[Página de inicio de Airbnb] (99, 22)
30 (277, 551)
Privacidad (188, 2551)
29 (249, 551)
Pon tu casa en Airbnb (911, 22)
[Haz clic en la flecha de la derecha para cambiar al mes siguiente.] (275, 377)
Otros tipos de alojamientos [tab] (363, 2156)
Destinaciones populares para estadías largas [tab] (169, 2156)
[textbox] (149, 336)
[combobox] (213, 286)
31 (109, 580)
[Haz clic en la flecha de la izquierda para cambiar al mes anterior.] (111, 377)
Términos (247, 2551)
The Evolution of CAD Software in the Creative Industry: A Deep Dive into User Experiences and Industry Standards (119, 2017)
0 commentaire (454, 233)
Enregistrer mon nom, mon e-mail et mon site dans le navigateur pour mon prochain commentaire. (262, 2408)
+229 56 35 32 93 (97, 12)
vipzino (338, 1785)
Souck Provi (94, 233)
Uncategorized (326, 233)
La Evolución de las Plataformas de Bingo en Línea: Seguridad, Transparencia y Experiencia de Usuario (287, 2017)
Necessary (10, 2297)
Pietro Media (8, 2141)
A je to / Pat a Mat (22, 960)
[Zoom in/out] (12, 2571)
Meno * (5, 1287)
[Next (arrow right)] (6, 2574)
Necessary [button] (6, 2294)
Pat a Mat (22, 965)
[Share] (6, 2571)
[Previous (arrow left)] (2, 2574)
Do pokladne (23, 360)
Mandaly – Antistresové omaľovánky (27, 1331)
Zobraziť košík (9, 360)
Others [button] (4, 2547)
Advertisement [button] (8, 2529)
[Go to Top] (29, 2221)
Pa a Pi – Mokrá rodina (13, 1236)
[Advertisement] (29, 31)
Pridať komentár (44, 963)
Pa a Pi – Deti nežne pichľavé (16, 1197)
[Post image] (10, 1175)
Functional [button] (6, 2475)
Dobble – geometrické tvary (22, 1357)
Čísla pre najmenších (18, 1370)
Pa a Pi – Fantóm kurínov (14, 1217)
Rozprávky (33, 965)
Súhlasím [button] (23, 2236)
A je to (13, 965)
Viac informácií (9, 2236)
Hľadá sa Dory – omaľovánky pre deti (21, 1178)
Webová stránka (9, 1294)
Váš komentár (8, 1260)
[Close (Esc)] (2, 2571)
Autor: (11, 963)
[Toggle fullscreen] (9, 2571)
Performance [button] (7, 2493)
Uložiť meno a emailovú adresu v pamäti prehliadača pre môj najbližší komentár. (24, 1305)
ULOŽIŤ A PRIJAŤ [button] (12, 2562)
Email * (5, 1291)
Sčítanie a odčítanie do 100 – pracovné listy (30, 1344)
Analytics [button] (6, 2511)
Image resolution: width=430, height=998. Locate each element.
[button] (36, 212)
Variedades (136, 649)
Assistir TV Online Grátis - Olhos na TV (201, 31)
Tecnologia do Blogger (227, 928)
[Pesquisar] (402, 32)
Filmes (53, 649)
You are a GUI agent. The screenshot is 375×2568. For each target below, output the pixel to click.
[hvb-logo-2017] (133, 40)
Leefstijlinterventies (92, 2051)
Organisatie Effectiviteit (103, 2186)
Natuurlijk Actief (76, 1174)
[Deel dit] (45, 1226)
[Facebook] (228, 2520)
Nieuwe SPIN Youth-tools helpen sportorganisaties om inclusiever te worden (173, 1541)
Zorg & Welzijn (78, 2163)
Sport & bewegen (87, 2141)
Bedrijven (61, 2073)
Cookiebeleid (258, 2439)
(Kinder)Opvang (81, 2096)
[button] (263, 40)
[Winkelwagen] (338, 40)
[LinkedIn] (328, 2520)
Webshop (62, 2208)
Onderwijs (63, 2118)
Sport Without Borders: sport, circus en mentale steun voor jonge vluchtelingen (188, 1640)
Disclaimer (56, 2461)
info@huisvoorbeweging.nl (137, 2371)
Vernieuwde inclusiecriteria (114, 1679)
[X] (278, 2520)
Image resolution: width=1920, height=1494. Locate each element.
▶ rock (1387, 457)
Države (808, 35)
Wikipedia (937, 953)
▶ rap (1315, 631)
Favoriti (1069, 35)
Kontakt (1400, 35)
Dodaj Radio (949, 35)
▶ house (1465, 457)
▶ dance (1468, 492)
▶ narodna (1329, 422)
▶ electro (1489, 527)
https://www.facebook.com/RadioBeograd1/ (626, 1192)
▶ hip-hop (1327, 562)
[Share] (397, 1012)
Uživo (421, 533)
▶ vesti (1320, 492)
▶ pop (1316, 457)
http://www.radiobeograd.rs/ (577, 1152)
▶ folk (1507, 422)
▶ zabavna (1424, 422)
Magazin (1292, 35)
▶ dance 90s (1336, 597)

-*-*-

• **What needs to be done**:
Line by line, transcribe the material exactly.

• **Solution to the exercise**:
[Página de inicio de Airbnb] (99, 22)
30 (277, 551)
Privacidad (188, 2551)
29 (249, 551)
Pon tu casa en Airbnb (911, 22)
[Haz clic en la flecha de la derecha para cambiar al mes siguiente.] (275, 377)
Otros tipos de alojamientos [tab] (363, 2156)
Destinaciones populares para estadías largas [tab] (169, 2156)
[textbox] (149, 336)
[combobox] (213, 286)
31 (109, 580)
[Haz clic en la flecha de la izquierda para cambiar al mes anterior.] (111, 377)
Términos (247, 2551)
The Evolution of CAD Software in the Creative Industry: A Deep Dive into User Experiences and Industry Standards (119, 2017)
0 commentaire (454, 233)
Enregistrer mon nom, mon e-mail et mon site dans le navigateur pour mon prochain commentaire. (262, 2408)
+229 56 35 32 93 (97, 12)
vipzino (338, 1785)
Souck Provi (94, 233)
Uncategorized (326, 233)
La Evolución de las Plataformas de Bingo en Línea: Seguridad, Transparencia y Experiencia de Usuario (287, 2017)
Necessary (10, 2297)
Pietro Media (8, 2141)
A je to / Pat a Mat (22, 960)
[Zoom in/out] (12, 2571)
Meno * (5, 1287)
[Next (arrow right)] (6, 2574)
Necessary [button] (6, 2294)
Pat a Mat (22, 965)
[Share] (6, 2571)
[Previous (arrow left)] (2, 2574)
Do pokladne (23, 360)
Mandaly – Antistresové omaľovánky (27, 1331)
Zobraziť košík (9, 360)
Others [button] (4, 2547)
Advertisement [button] (8, 2529)
[Go to Top] (29, 2221)
Pa a Pi – Mokrá rodina (13, 1236)
[Advertisement] (29, 31)
Pridať komentár (44, 963)
Pa a Pi – Deti nežne pichľavé (16, 1197)
[Post image] (10, 1175)
Functional [button] (6, 2475)
Dobble – geometrické tvary (22, 1357)
Čísla pre najmenších (18, 1370)
Pa a Pi – Fantóm kurínov (14, 1217)
Rozprávky (33, 965)
Súhlasím [button] (23, 2236)
A je to (13, 965)
Viac informácií (9, 2236)
Hľadá sa Dory – omaľovánky pre deti (21, 1178)
Webová stránka (9, 1294)
Váš komentár (8, 1260)
[Close (Esc)] (2, 2571)
Autor: (11, 963)
[Toggle fullscreen] (9, 2571)
Performance [button] (7, 2493)
Uložiť meno a emailovú adresu v pamäti prehliadača pre môj najbližší komentár. (24, 1305)
ULOŽIŤ A PRIJAŤ [button] (12, 2562)
Email * (5, 1291)
Sčítanie a odčítanie do 100 – pracovné listy (30, 1344)
Analytics [button] (6, 2511)
Image resolution: width=430, height=998. Locate each element.
[button] (36, 212)
Variedades (136, 649)
Assistir TV Online Grátis - Olhos na TV (201, 31)
Tecnologia do Blogger (227, 928)
[Pesquisar] (402, 32)
Filmes (53, 649)
You are a GUI agent. The screenshot is 375×2568. For each target below, output the pixel to click.
[hvb-logo-2017] (133, 40)
Leefstijlinterventies (92, 2051)
Organisatie Effectiviteit (103, 2186)
Natuurlijk Actief (76, 1174)
[Deel dit] (45, 1226)
[Facebook] (228, 2520)
Nieuwe SPIN Youth-tools helpen sportorganisaties om inclusiever te worden (173, 1541)
Zorg & Welzijn (78, 2163)
Sport & bewegen (87, 2141)
Bedrijven (61, 2073)
Cookiebeleid (258, 2439)
(Kinder)Opvang (81, 2096)
[button] (263, 40)
[Winkelwagen] (338, 40)
[LinkedIn] (328, 2520)
Webshop (62, 2208)
Onderwijs (63, 2118)
Sport Without Borders: sport, circus en mentale steun voor jonge vluchtelingen (188, 1640)
Disclaimer (56, 2461)
info@huisvoorbeweging.nl (137, 2371)
Vernieuwde inclusiecriteria (114, 1679)
[X] (278, 2520)
Image resolution: width=1920, height=1494. Locate each element.
▶ rock (1387, 457)
Države (808, 35)
Wikipedia (937, 953)
▶ rap (1315, 631)
Favoriti (1069, 35)
Kontakt (1400, 35)
Dodaj Radio (949, 35)
▶ house (1465, 457)
▶ dance (1468, 492)
▶ narodna (1329, 422)
▶ electro (1489, 527)
https://www.facebook.com/RadioBeograd1/ (626, 1192)
▶ hip-hop (1327, 562)
[Share] (397, 1012)
Uživo (421, 533)
▶ vesti (1320, 492)
▶ pop (1316, 457)
http://www.radiobeograd.rs/ (577, 1152)
▶ folk (1507, 422)
▶ zabavna (1424, 422)
Magazin (1292, 35)
▶ dance 90s (1336, 597)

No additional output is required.